# Octaves, Zouks, Citterns, Tenors and Electrics > Tenor Guitars >  Gibson SG tenor guitars

## Jayyj

Hi, 

I'm just starting out on an electric tenor guitar build and was wondering if anyone has any photos and other info on the SG tenors. I have a few things already gathered and have seen the Rumbleseat demo of the SG with the Firebird headstock but would love to hear from any owners or enthusiasts on the forum. I'd particularly like to get a decent shot of the neck join / heel area. Any help much appreciated.

J

----------


## Spruce

Pretty rare birds...

You might get lucky in Google images...

----------


## Larry S Sherman

Not sure if this helps...from a Neko Case show I attended.



Larry

----------


## Larry S Sherman

Two that kinda show the back...



Larry

----------


## Larry S Sherman

Cropped closeup



Larry

----------


## Jayyj

Great stuff Larry, thank you. I saw her a good few years ago and remember being curious about the tenor SG then without really knowing a great deal about it. I've trawled through Google images already, but they're pretty few and far between. That video I mentioned was one find well worth checking out: http://www.youtube.com/watch?v=4-LiS9SDcys

----------


## Ed Goist

Elderly Instruments had Neko Case's '67 SG Special Tenor for sale on consignment at some point in the past. Fortunately the link to the pics is still active. Here it is.

- - -

### TASK
Set down, word for word, the part of the SG tenor thread above that begins with "I'm just starting" and stops after "Pretty rare birds...".

- - -

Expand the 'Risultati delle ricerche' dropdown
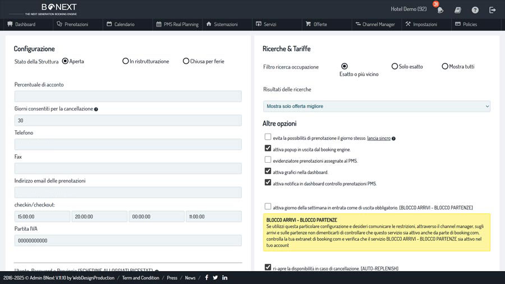 click(377, 106)
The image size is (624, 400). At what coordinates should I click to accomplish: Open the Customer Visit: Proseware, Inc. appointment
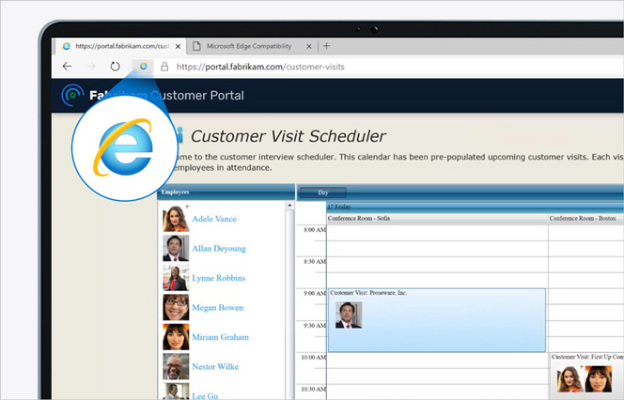coord(437,320)
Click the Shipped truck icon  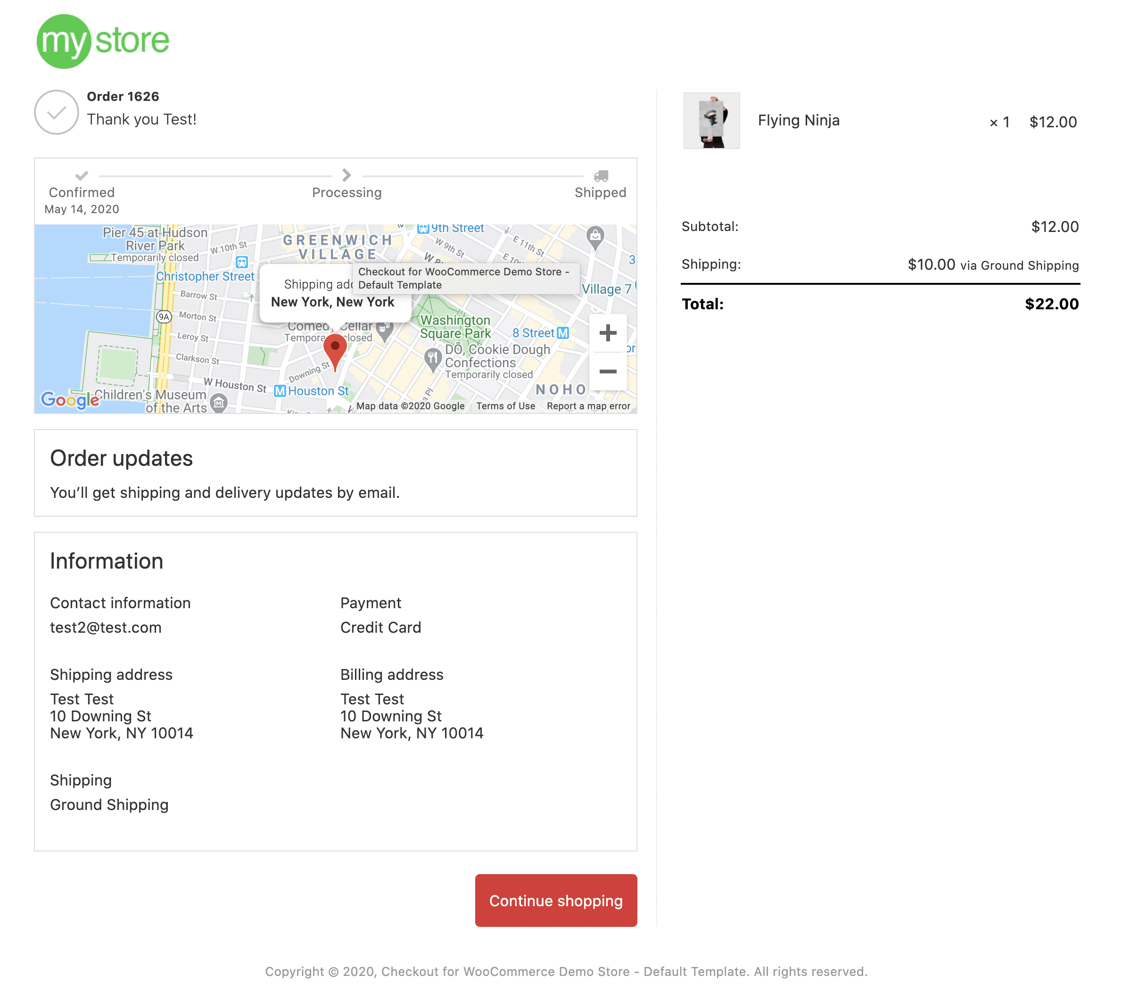click(601, 176)
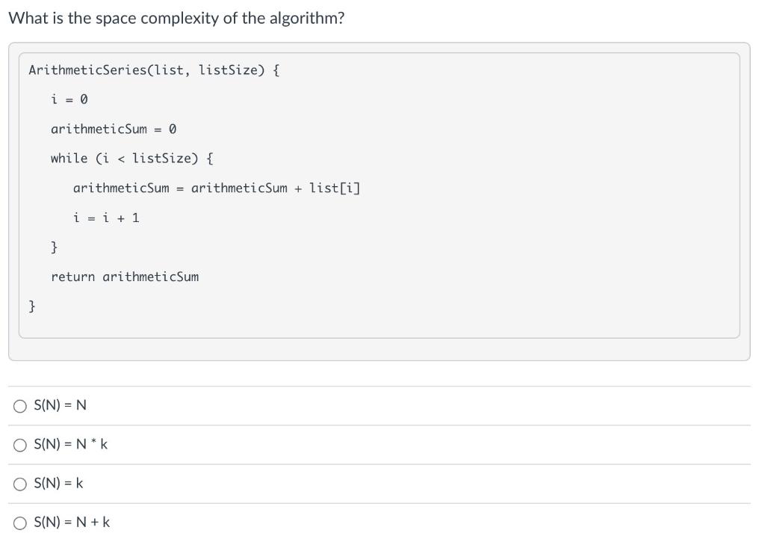Image resolution: width=765 pixels, height=551 pixels.
Task: Click the answer label text S(N) = N * k
Action: 71,445
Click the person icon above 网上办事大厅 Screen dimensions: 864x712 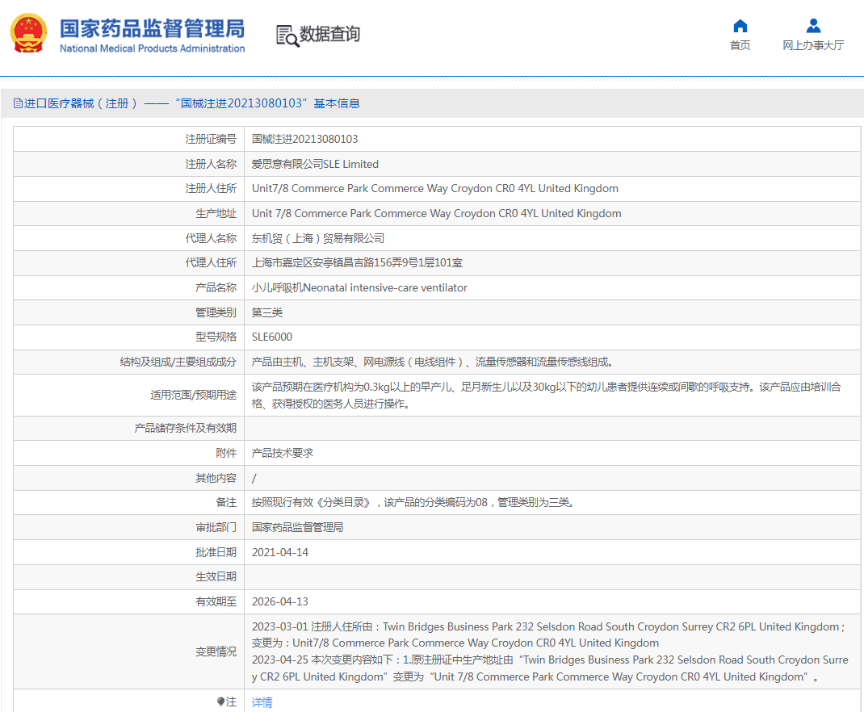click(x=813, y=26)
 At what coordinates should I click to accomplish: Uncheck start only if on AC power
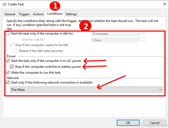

- - -

### FINISHED ANSWER
I'm just starting out on an electric tenor guitar build and was wondering if anyone has any photos and other info on the SG tenors. I have a few things already gathered and have seen the Rumbleseat demo of the SG with the Firebird headstock but would love to hear from any owners or enthusiasts on the forum. I'd particularly like to get a decent shot of the neck join / heel area. Any help much appreciated.

J

----------


## Spruce

Pretty rare birds...